How to Sew Stretchy Fabric

There are only a few things that might scare a brave sewer.

Friends and family bugging you to sew dresses for them isn’t all that scary by itself, but when they are not willing to pay for your labor (and you know that they mostly are not), it might quickly turn into a nightmare and cause a couple of sleepless nights.

However, that is nowhere near the scariness of stretchy fabric that awaits for you to sew it. Fear not, my friends, as I’m here with some tips to help you sew stretchy fabric without the nightmares.

Useful Tips for Cutting Stretchy Fabric

#1 Wash the Stretchy Fabric Before Getting Into Cutting

You can take this advice for any kind of fabric unless you are using two or more different types of fabric on a project – like sewing a blanket. Consider it an act of putting rebellious elements in their place. If you wash and dry the fabric before cutting, it’ll hold itself together with more composure.

#2 Use Soap Slivers While Marking the Cutting Line

The main problem with what we call stretchy fabric (or knit fabric) is that it… stretches. It stretches all the time, whether you are trying to mark it, cut it, sew it, iron it, or carry it. Therefore, when doing anything with this type of  fabric, you should keep that in mind.

If you try to use traditional markers such as pen, pencil, or even fabric markers there is a good chance that you’ll end up ruining the line and possibly the fabric itself in the end. Using a whole soap might be better than those, but still the sheer squarage of the pressure applied by a whole soap bar might be too much for your fabric. Just a sliver of soap, on the other hand, will not create too much pressure and it’ll gently leave enough of a mark that you can cut through.

#3 Use a Rotary Cutter and a Cutting Mat

Even if we all know that the rotary cutters are ideal for cutting any kind of fabric, we still go on and use scissors for that because that’s the most convenient. However, while using scissors to cut fabric, you are inevitably holding onto the fabric with one hand and thus stretching it. One thing about stretchy fabric is, though, you should never let it know that it can stretch and you should never give it the opportunity to do so. That’s why it’s better to use a rotary cutter and a cutting mat on stretchy fabric. It’ll minimize your contact with it and prevent unsolicited stretching.

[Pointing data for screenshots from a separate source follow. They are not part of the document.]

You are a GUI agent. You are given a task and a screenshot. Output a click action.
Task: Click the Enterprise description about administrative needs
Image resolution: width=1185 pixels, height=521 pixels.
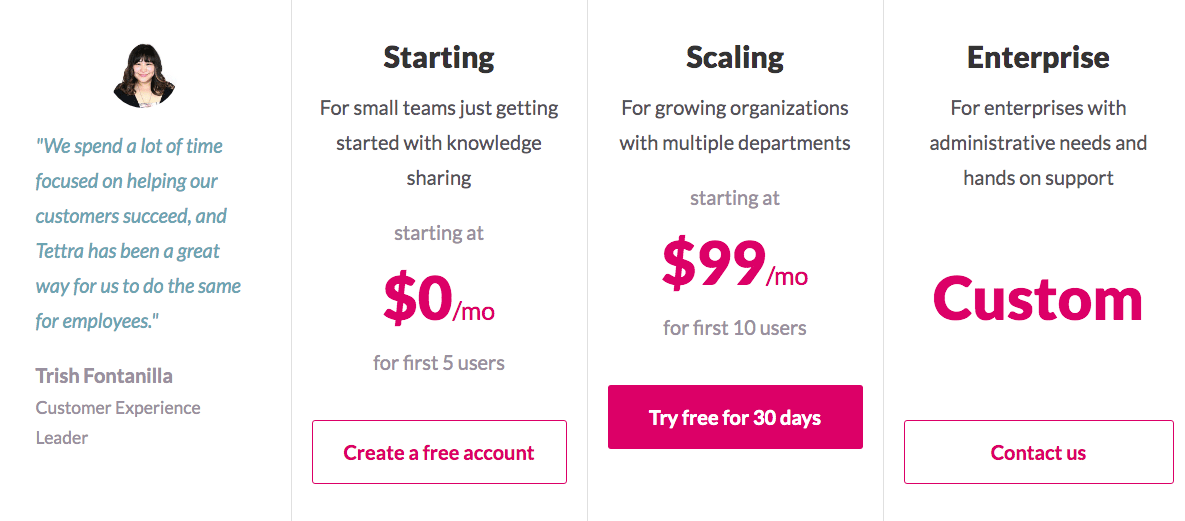point(1038,143)
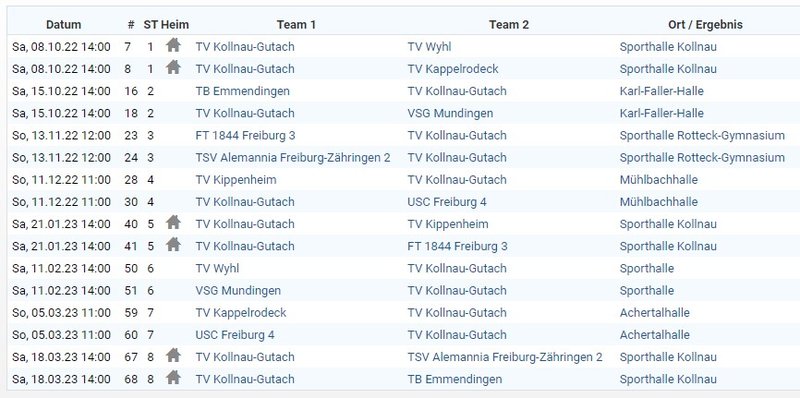Open Mühlbachhalle location for match 28
Image resolution: width=800 pixels, height=398 pixels.
[x=658, y=180]
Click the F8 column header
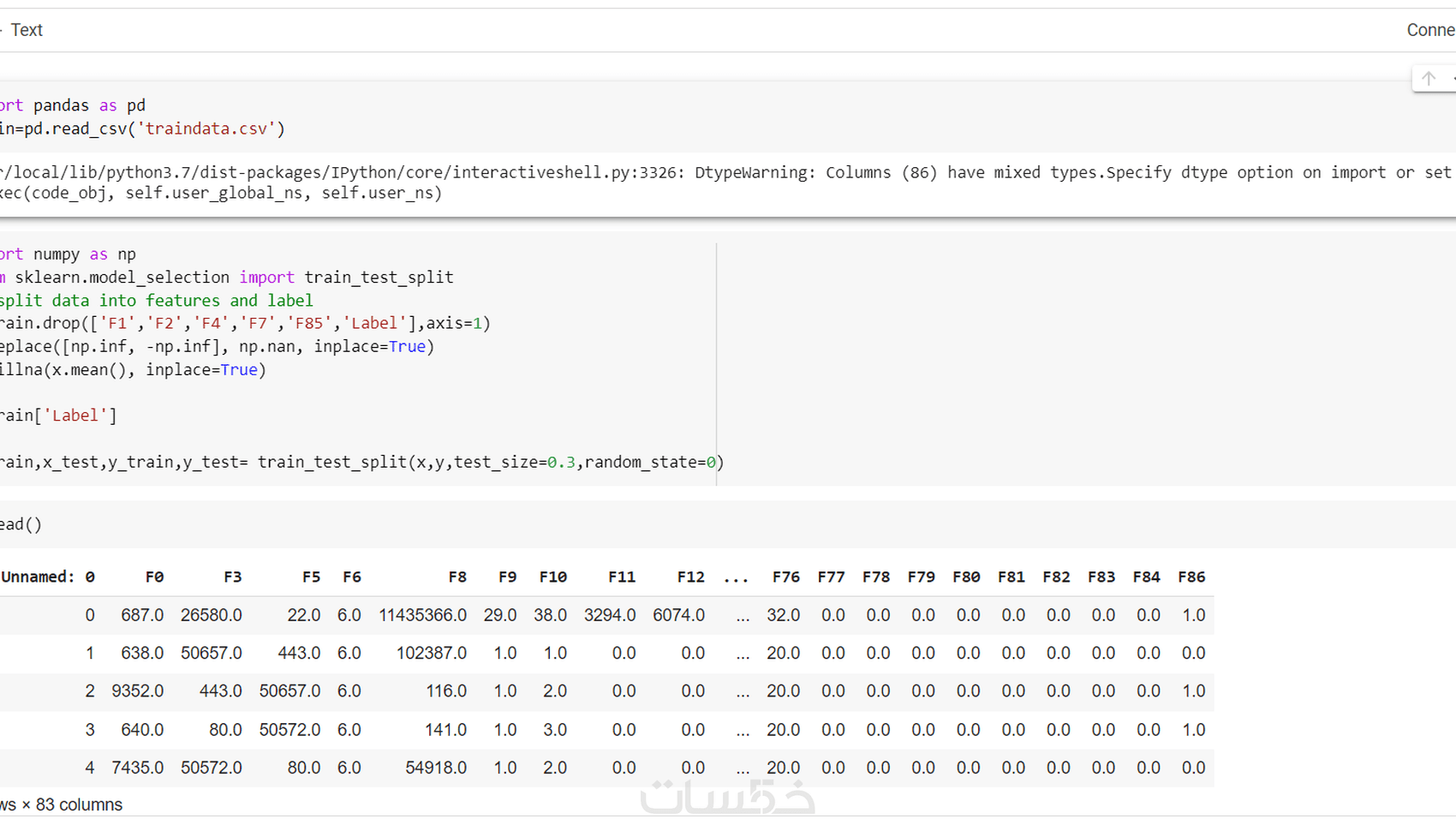Image resolution: width=1456 pixels, height=831 pixels. [x=457, y=577]
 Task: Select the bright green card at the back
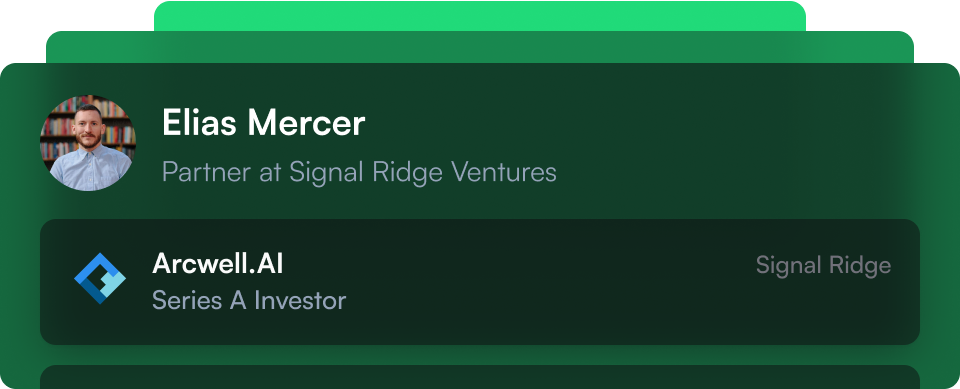[x=480, y=16]
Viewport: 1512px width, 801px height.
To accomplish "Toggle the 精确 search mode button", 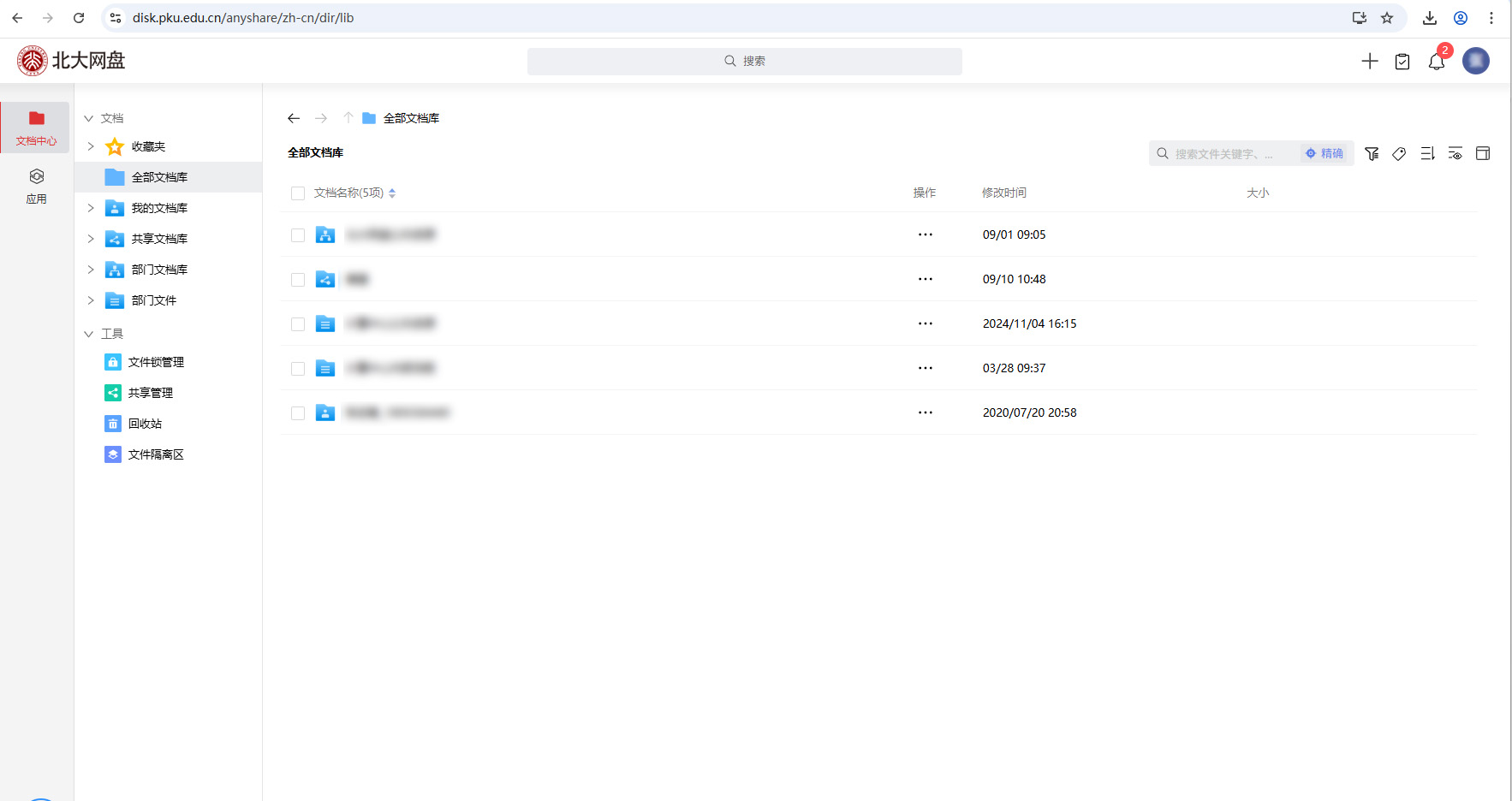I will [1324, 154].
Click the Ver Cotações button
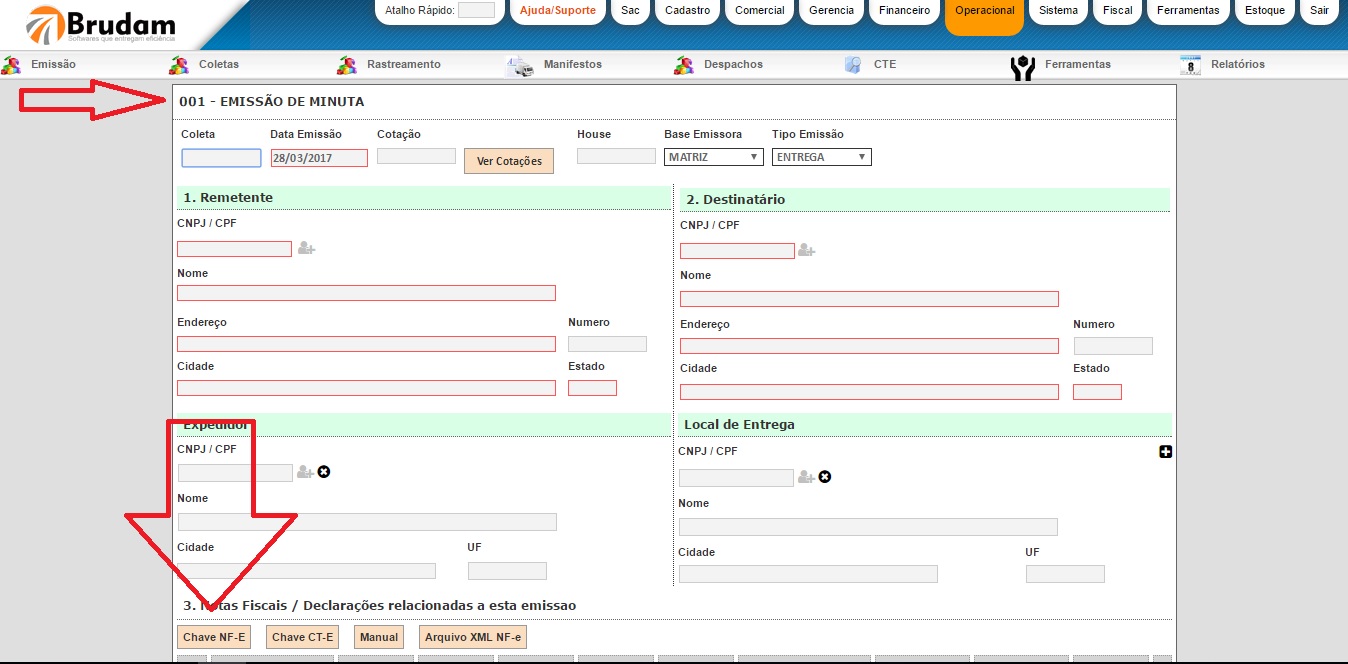Image resolution: width=1348 pixels, height=664 pixels. pos(509,161)
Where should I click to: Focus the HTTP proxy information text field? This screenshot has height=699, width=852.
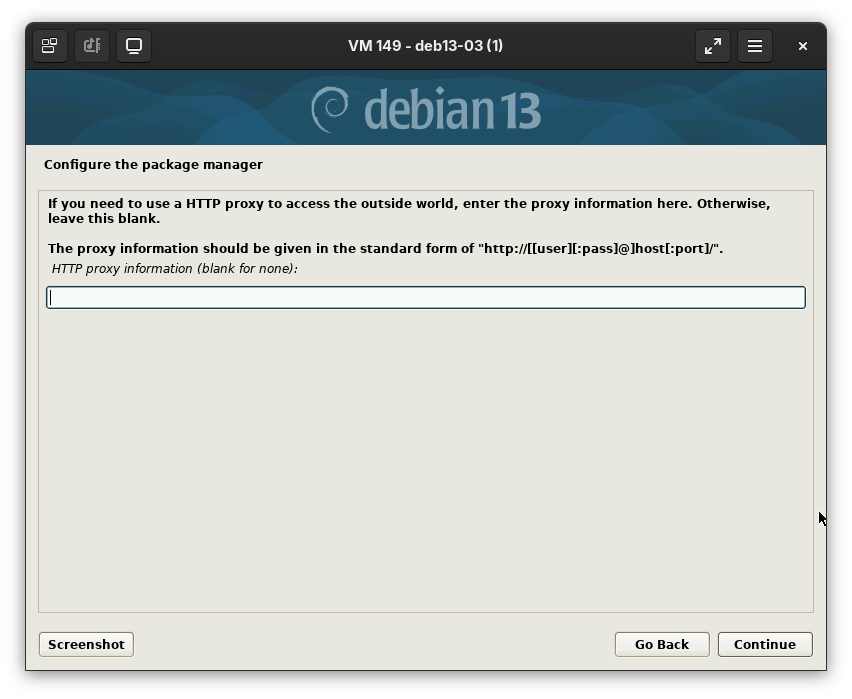click(x=426, y=297)
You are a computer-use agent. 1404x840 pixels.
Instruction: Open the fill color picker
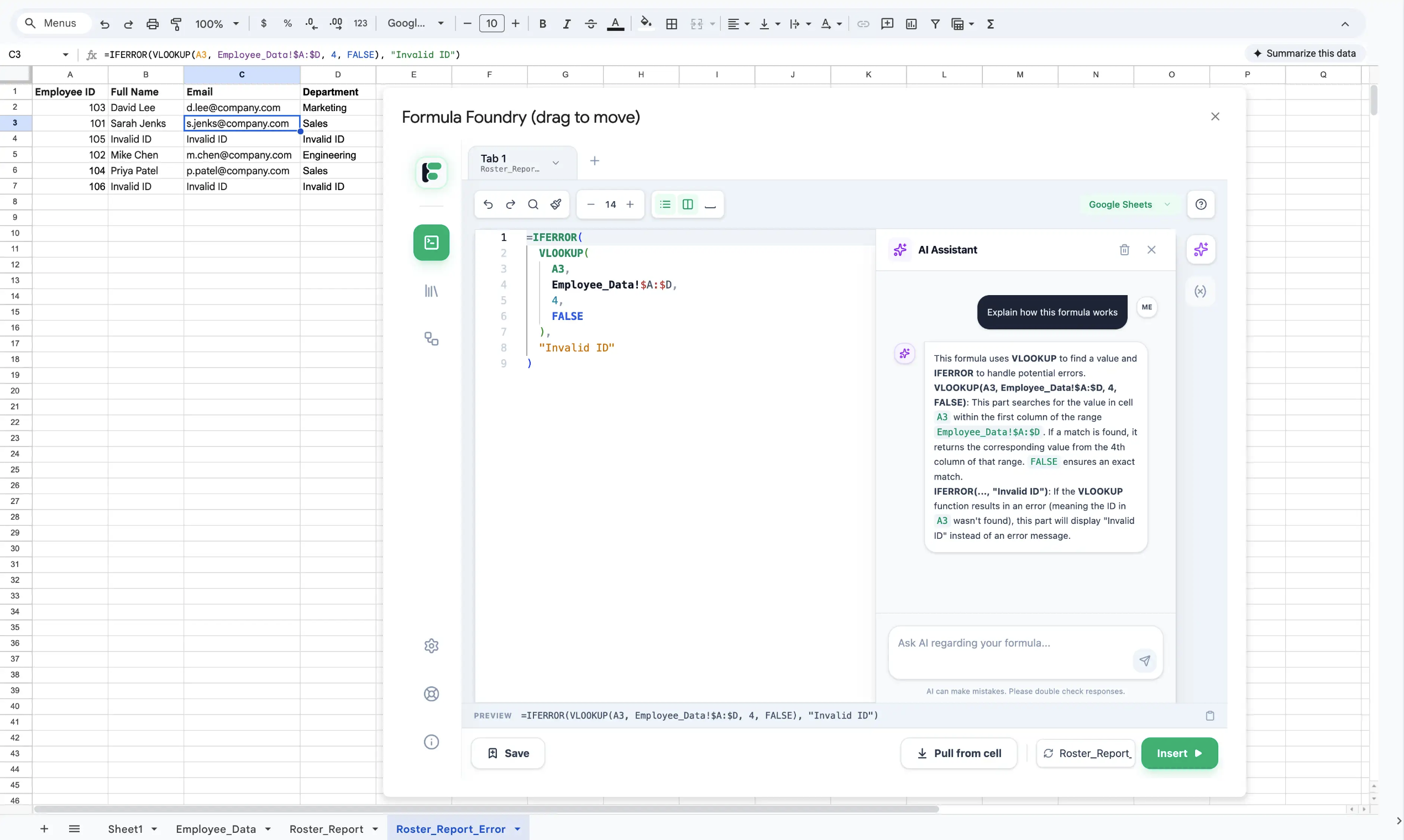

#4 Don’t Use Pins for Holding It Together

Stretchy fabric is not only shamelessly stretchy but also extremely sensitive. A wrong pull, a wrong touch, a wrong penetration of a needle, or a careless pulling off of a sewing pin might damage it and ruin your sewing project. If you don’t want to be haunted by a hell-raising pin-head in the aftermath of a failed attempt, don’t use pins to affix loose pieces of stretchy fabric. Instead, opt for basting or using clips for that particular job.

Useful Tips for Sewing Stretchy Fabric

#1 Be Careful Not to Stretch the Fabric While Stitching

Whether you are working with a sewing machine or you are stitching by hand, I know you like to do it, right, I know you like to hold onto a part of the fabric and pull it towards yourself or away from yourself in sudden movements – you like it because it’s a sign that you are in the moment, that you are fully immersed in the therapeutic activity of sewing.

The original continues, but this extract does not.